Inersia dan Krisis Masa Depan

4 hours ago 1

Catatan: Artikel ini merupakan opini pribadi penulis dan tidak mencerminkan pandangan Redaksi CNBCIndonesia.com

Pengantar Serial Matinya Ilmu Ekonomi: Di tengah dunia yang terus bergerak cepat namun terasa semakin kosong, kami mengajak anda untuk berhenti sejenak, untuk menoleh ke belakang, menatap ke dalam, dan melihat ke depan.

Serial Matinya Ilmu Ekonomi bukan sekadar kumpulan kritik. Ia adalah upaya jujur untuk memandang ilmu ekonomi dari sudut yang jarang diterangi: dari sisi yang tidak selalu efisien, tidak selalu rasional, tapi sepenuhnya manusiawi.

Di sini, kami ingin menyegarkan kembali ingatan kita akan mengapa ekonomi ada, bukan hanya sebagai alat hitung, tetapi sebagai cermin kegembiraan, pencapaian, penderitaan, ketimpangan, dan harapan zaman. Adapun episode ke-4 ini penulis beri judul: "Inersia dan Krisis Masa Depan". Semoga bermanfaat, Selamat Menikmati.

Kita hidup di zaman di mana waktu tak lagi berjalan, ia meluncur. Ia tidak meminta kita berpikir, ia hanya memaksa kita ikut. "Waktu dulu seperti langkah kaki tua yang pelan, penuh pertimbangan, kadang tertatih, tapi bermakna. Kini, waktu adalah sabuk konveyor yang tak bisa dihentikan. Kita tidak berjalan, kita dibawa."

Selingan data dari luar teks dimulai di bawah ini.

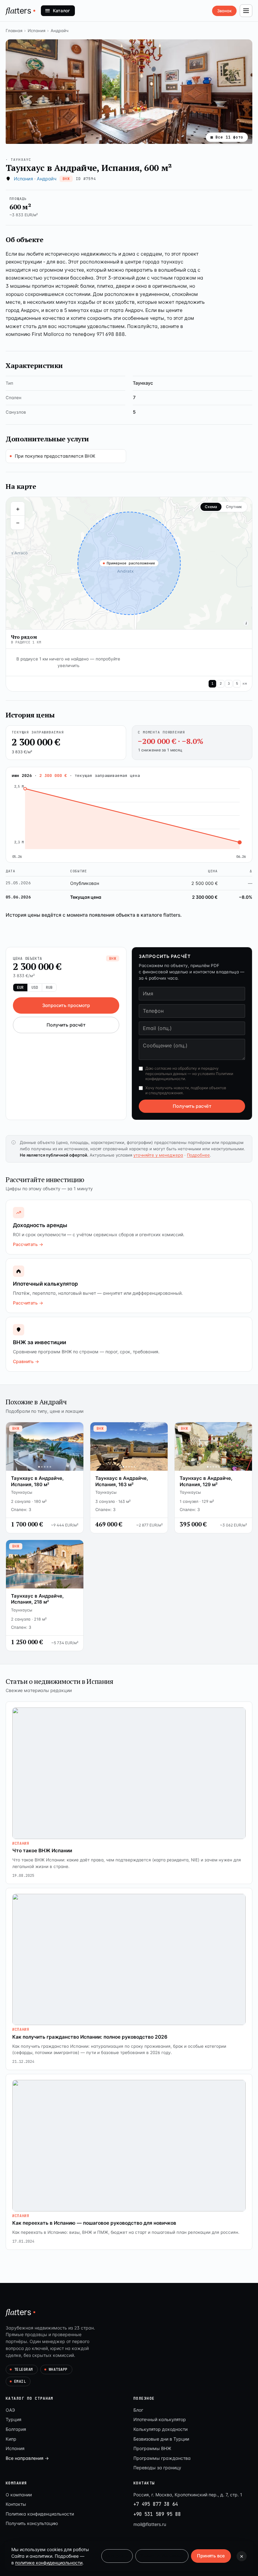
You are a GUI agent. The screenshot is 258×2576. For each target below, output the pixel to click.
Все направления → (27, 2458)
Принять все (211, 2556)
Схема (211, 506)
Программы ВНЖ (152, 2448)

Setiap krisis, kebijakan, dan harapan datang seperti gelombang yang tak bisa ditolak, dan tak sempat direnungi. Kita tidak lagi punya waktu untuk merasa. "Dulu, orang menunggu hasil panen, menabung demi rumah, membaca surat kabar sambil minum kopi".

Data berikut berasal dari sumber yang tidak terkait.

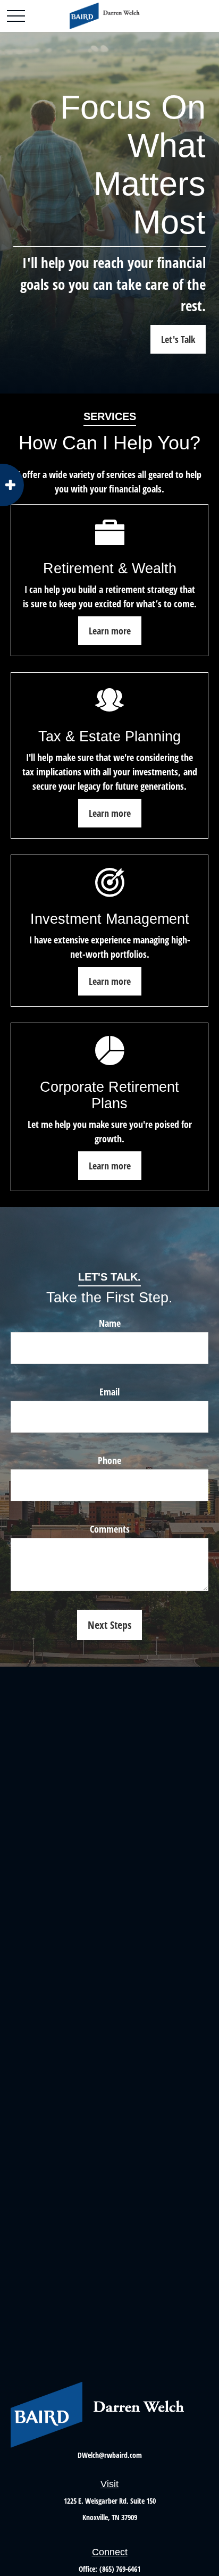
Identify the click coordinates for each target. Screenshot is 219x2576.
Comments (110, 1529)
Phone (109, 1460)
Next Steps (109, 1625)
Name (110, 1323)
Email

Kini, kita refresh layar ponsel setiap tiga detik dan takut tertinggal dunia yang bahkan tak pernah menunggu kita. Inilah dunia yang kehilangan inersia. Dan dalam kehilangan itu, kita mungkin sedang menuju krisis paling sunyi.

Dalam dunia fisika, inersia melindungi benda dari perubahan mendadak. Konsep inersia, sebagaimana kita kenal hari ini, pertama kali disusun secara jernih oleh Isaac Newton dalam hukum geraknya yang pertama: "Sebuah benda akan terus diam atau bergerak lurus beraturan, kecuali ada gaya dari luar yang bekerja padanya."

Hukum itu terdengar sederhana, tapi ia adalah revolusi. Untuk pertama kalinya, dunia dijelaskan tanpa perlu malaikat yang mendorong planet, atau kehendak Tuhan yang menjaga langit. Yang diperlukan hanyalah hukum gerak dan massa yang diam tapi berat. Itulah Inersia. "Semenjak itu, Tuhan perlahan keluar dari persamaan, dan manusia mengambil alih peran sebagai penjelas dunia."

Sejak saat itu, mimpi manusia mulai bergeser. Kita tidak lagi ingin hidup dalam dunia yang ditahan. Kita ingin meluncur bebas. Kita ingin mengalahkan inersia. Dan secara bertahap, melalui mesin, teknologi, lalu lewat hal-hal subtil yang sophisticated seperti sistem keuangan, dan jaringan global kita berhasil.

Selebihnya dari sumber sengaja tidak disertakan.